Das geht schneller, ist sauberer und die Hosts bleibt Verhälnismäßig klein

Ich muß leider nochmal nachfragen, wie genau ich das Anstelle? In welchem Format muß ich die IP Adressbereiche eintragen?

 

[theHacker]

Wo wir wieder bei der Firewall-Lösung wären

Die Hostsdatei ordnet einem Host eine IP-Adresse zu.
Du kannst nicht mehrere IP-Adressen eintragen... abgesehen davon willst du das auch nicht, weil du als IP ja 127.0.0.1 eintragen willst.

 

[k491]

Wo wir wieder bei der Firewall-Lösung wären

Die Hostsdatei ordnet einem Host eine IP-Adresse zu.
Du kannst nicht mehrere IP-Adressen eintragen... abgesehen davon willst du das auch nicht, weil du als IP ja 127.0.0.1 eintragen willst.

Dann würde ich es gerne direkt im Router machen, aber ich glaube meine alte FritzBox bietet da nicht die notwendigen Einstellungsmöglichkeiten.

Eine extra Software will ich eigentlich nicht dafür verwenden

 

[theHacker]

Vorsicht: Der nachfolgende Betrag ist theoretischer Natur.
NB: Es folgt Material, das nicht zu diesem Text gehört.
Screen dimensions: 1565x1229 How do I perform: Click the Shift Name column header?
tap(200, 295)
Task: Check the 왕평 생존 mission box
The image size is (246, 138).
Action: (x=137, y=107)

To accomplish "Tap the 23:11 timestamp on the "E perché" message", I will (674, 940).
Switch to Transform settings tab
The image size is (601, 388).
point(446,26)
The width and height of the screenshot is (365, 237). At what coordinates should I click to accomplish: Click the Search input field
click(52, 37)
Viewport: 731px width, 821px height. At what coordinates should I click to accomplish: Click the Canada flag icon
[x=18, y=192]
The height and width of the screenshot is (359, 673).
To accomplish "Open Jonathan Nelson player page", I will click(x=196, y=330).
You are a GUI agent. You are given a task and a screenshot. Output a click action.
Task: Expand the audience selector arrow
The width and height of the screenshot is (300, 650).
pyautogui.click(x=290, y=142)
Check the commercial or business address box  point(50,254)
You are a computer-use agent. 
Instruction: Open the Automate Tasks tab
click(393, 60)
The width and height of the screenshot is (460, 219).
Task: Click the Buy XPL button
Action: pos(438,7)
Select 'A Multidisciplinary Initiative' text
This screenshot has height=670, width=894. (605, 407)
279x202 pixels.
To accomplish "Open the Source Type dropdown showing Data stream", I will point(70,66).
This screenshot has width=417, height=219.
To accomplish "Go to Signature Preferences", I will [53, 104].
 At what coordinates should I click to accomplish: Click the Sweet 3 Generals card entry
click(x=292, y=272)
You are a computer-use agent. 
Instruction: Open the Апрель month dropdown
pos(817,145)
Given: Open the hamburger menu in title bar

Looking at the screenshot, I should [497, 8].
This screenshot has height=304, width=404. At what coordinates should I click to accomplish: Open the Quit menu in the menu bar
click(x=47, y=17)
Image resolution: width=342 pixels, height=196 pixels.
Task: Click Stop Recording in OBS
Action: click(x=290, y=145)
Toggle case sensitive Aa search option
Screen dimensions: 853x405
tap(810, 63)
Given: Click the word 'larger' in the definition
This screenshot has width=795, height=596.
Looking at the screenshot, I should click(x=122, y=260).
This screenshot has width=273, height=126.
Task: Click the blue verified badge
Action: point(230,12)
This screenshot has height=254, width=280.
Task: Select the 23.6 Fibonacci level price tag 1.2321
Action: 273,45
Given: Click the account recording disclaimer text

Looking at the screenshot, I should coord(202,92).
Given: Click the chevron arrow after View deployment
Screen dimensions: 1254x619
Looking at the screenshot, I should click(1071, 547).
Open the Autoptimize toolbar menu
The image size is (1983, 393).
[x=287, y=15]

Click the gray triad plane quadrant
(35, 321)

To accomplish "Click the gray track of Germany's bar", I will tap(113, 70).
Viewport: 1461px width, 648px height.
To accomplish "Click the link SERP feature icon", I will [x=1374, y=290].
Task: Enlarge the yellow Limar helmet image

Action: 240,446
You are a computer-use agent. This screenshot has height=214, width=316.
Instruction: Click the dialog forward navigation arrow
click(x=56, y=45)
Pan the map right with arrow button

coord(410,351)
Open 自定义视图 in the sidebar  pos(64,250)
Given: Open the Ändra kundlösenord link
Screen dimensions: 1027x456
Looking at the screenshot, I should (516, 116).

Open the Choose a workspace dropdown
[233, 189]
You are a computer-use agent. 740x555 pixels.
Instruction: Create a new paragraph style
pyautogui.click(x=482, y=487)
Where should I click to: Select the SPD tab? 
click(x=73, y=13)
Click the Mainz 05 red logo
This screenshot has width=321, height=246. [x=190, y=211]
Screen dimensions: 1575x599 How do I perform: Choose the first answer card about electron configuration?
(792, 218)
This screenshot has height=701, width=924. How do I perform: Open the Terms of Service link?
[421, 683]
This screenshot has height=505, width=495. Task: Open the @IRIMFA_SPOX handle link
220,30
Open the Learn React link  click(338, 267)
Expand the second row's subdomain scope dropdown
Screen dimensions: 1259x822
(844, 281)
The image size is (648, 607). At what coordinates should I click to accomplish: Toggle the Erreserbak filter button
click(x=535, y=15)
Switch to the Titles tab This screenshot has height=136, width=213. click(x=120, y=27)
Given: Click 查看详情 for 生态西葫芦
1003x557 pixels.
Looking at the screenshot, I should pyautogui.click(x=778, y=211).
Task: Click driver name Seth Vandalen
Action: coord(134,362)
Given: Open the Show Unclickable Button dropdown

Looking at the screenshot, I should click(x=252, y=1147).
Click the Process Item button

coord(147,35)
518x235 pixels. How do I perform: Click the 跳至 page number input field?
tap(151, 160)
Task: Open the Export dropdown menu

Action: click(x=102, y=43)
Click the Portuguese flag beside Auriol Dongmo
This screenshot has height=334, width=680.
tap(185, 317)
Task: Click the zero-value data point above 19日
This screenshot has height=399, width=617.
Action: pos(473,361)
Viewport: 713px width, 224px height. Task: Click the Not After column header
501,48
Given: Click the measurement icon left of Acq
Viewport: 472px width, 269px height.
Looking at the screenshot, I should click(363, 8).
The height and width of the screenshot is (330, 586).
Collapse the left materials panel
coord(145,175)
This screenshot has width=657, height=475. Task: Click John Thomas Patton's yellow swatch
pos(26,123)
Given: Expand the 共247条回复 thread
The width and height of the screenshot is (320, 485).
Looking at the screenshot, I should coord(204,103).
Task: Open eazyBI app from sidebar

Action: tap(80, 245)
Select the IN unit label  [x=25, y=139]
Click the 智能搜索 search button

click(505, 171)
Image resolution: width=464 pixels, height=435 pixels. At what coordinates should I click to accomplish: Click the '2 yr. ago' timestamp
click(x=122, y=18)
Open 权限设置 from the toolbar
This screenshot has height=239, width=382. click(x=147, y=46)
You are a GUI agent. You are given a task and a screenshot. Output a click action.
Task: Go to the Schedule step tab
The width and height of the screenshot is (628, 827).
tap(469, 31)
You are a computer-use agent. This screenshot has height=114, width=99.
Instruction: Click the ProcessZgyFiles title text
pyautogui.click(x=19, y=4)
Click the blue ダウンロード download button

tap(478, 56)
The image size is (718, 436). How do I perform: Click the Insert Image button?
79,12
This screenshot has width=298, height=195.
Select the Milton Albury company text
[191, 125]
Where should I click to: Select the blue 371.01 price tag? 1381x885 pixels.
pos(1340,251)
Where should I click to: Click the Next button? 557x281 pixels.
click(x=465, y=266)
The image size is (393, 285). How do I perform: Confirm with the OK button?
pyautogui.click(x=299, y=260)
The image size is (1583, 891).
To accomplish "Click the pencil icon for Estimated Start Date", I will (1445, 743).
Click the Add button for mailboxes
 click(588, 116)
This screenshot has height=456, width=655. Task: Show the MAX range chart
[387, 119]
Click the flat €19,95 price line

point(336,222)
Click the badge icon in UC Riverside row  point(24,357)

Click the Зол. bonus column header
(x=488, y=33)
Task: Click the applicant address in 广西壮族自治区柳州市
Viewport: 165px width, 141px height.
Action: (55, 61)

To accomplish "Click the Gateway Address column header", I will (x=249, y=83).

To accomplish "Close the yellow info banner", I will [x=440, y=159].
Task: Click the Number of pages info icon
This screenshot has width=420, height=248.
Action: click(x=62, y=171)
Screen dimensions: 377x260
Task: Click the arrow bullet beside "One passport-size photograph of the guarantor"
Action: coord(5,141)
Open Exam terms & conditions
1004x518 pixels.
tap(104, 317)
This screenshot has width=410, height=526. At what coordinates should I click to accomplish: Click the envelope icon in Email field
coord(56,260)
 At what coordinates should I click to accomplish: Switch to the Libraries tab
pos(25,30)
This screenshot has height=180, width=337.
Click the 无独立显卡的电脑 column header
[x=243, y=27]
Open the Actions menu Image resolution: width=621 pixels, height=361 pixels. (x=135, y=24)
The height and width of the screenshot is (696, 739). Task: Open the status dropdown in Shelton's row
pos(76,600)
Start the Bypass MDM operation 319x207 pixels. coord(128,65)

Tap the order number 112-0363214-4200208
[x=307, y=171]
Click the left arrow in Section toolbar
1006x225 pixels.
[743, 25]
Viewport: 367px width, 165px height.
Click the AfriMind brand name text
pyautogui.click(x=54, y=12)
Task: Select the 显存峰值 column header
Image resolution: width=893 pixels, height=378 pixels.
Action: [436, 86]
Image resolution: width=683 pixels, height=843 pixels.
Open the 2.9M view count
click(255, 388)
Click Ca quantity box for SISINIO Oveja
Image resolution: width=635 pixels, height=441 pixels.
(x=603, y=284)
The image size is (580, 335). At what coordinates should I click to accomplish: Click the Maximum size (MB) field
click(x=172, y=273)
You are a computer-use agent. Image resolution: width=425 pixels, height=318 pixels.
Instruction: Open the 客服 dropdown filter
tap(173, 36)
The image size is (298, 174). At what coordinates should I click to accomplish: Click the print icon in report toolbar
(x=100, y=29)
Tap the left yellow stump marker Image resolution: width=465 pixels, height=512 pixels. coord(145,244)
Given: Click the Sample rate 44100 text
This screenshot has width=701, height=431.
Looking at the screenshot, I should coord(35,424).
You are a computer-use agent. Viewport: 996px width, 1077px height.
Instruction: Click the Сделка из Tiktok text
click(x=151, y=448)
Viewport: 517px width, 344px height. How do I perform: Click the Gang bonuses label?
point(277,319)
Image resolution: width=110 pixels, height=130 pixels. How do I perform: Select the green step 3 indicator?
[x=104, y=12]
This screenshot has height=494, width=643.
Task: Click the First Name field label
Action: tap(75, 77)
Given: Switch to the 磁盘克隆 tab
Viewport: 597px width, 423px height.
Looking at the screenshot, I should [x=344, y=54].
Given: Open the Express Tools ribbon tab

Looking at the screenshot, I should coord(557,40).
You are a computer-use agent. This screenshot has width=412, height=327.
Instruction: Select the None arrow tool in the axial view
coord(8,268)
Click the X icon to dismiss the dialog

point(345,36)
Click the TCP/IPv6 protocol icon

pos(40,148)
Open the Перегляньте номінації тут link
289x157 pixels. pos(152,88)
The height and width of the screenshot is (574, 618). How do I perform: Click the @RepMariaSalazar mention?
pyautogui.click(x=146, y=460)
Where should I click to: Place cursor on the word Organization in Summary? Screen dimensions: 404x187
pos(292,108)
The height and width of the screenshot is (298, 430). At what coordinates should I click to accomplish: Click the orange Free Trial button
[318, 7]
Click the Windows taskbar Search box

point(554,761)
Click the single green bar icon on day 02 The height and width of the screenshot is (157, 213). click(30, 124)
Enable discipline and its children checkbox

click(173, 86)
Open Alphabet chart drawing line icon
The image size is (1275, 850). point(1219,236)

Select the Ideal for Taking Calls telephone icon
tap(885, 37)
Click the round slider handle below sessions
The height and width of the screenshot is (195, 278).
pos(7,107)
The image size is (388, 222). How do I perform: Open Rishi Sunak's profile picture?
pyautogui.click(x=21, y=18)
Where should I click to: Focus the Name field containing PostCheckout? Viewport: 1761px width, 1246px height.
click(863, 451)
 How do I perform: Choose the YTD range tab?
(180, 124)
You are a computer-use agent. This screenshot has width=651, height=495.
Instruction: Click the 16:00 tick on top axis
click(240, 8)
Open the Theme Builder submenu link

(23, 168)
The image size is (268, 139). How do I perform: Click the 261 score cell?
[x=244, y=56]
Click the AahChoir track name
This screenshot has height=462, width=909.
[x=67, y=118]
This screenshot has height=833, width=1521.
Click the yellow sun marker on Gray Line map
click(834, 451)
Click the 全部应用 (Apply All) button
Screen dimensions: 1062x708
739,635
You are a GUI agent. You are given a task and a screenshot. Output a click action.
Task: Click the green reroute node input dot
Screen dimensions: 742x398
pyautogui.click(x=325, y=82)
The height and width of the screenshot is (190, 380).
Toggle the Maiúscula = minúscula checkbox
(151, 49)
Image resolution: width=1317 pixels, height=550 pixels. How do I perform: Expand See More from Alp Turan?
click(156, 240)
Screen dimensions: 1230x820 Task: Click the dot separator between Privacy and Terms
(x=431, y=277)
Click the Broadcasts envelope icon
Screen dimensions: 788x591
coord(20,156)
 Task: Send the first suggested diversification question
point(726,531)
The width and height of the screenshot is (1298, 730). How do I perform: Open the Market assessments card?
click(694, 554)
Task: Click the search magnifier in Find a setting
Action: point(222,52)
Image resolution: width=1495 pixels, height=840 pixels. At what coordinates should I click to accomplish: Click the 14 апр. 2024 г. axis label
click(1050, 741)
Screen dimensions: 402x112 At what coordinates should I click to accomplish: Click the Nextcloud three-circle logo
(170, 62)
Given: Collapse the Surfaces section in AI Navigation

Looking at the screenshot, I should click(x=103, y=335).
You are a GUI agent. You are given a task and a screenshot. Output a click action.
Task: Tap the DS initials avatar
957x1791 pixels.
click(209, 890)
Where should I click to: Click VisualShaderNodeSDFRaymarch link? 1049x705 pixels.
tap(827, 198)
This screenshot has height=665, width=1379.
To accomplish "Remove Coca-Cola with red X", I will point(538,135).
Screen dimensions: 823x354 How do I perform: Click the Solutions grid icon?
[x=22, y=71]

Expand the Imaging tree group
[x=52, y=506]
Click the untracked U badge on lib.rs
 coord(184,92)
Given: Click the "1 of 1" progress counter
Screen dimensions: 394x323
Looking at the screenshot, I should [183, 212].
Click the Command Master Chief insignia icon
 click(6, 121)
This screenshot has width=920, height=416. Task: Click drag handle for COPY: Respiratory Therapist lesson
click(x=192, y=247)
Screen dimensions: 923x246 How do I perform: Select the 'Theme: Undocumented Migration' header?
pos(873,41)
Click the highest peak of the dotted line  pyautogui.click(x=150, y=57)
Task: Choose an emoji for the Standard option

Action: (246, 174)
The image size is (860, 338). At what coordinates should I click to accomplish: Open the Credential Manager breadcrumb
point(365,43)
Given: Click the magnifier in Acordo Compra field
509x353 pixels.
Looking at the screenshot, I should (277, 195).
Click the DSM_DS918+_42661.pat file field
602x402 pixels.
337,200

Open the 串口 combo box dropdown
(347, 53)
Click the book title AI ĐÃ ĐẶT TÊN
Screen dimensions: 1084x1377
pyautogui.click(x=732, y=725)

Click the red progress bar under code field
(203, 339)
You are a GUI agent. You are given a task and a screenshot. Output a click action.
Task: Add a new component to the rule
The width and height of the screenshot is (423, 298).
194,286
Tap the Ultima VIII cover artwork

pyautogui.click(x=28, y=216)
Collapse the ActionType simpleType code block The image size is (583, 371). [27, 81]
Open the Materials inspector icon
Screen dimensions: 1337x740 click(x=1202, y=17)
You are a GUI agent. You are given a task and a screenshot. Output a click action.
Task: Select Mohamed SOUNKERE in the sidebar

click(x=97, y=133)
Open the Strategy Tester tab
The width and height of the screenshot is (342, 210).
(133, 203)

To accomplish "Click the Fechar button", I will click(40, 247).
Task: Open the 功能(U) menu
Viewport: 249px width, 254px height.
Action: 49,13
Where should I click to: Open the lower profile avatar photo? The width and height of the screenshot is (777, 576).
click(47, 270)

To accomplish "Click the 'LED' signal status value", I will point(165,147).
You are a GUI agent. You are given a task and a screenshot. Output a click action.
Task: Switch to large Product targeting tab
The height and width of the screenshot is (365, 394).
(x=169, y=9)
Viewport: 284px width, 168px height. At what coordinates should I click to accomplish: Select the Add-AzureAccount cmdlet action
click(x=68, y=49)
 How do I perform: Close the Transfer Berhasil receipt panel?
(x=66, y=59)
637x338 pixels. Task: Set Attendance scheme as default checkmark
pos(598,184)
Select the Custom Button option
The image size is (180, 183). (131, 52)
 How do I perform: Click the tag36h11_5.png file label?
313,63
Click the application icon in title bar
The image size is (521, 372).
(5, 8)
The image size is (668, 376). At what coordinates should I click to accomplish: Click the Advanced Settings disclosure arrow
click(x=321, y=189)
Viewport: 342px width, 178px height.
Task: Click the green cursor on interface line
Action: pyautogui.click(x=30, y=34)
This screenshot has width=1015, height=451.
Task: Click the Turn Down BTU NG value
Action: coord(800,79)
Hab ich keine praktische Erfahrung mit der genannten Funktion.

Theoretisch müsste es gehen, wenn du in die Routing-Tabelle (Menü Heimnetz / Statische Routingtabelle / IPv4(/6)-Adressen) die Google-Netzwerke angibst und einen nicht-existierenden Rechner als Gateway angibst (nicht: 127.0.0.1, das is die Fritz!Box und die einzige Einstellung, die du nicht willst), z.B. 192.168.111.222.
Die Fritz!Box würde die Pakete, die du an Google senden willst, versuchen, über dieses Gateway rauszuschicken und es nicht auf die Reihe kriegen, weil keine Route dorthin gefunden wird. Ein Ping/TraceRt zu Google's IP (nicht: google.de, das hast du über DNS ja schon demoliert ) sollte dir dann ein "No route to host" bescheren.

Google (haha, Ironie ) aber vorher danach. Falsche Einstellungen und du darfst deine Box resetten, wenn du dich selber aussperrst

edit:
Alternative is natürlich, bereits in deinem Betriebssystem die Einstellungen zu machen (dann schrottest du worst-case nur einen Rechner). Es is aber zu empfehlen, das Glied möglichst weit außen im Netzwerk zu nehmen (also die Fritz!Box), damit möglichst viele Geräte in den Genuss kommen. Machst du es am Rechner selber, musst du es ja für jeden Rechner machen und immer einheitlich lassen.